**所给材料:**
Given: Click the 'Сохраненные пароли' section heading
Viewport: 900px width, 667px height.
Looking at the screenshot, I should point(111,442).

--

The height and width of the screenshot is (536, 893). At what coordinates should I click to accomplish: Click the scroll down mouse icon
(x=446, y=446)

==

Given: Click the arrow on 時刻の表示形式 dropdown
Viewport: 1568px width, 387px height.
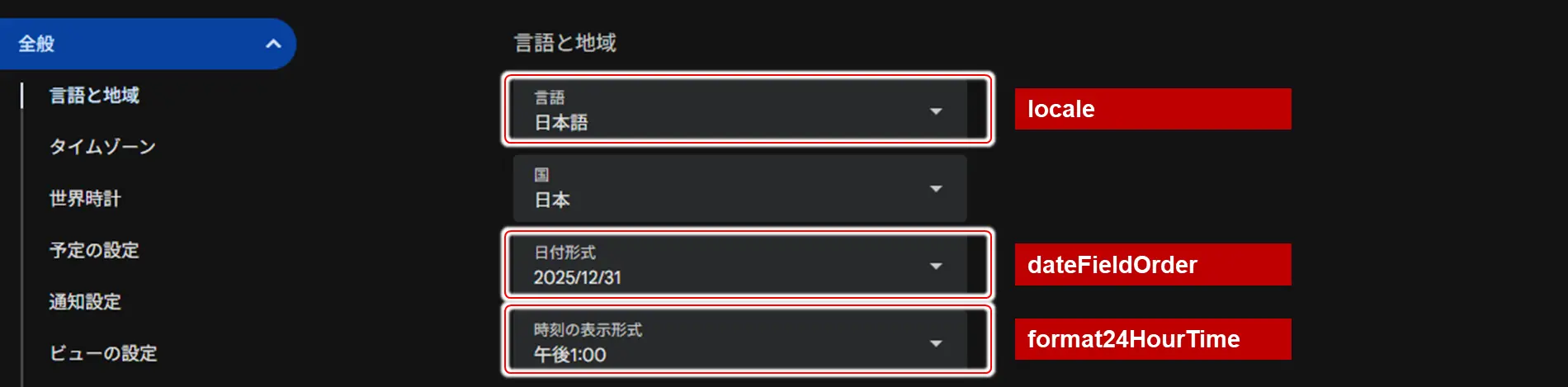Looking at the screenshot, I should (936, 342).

**待完成:**
请从含有“Given: Click the 'Сохраненные”的那一行起，到含有“Looking at the screenshot, I should point(111,442).”的那一行止，把这些行原样摘录出来，首尾两行都包括在内。

**本题解答:**
Given: Click the 'Сохраненные пароли' section heading
Viewport: 900px width, 667px height.
Looking at the screenshot, I should point(111,442).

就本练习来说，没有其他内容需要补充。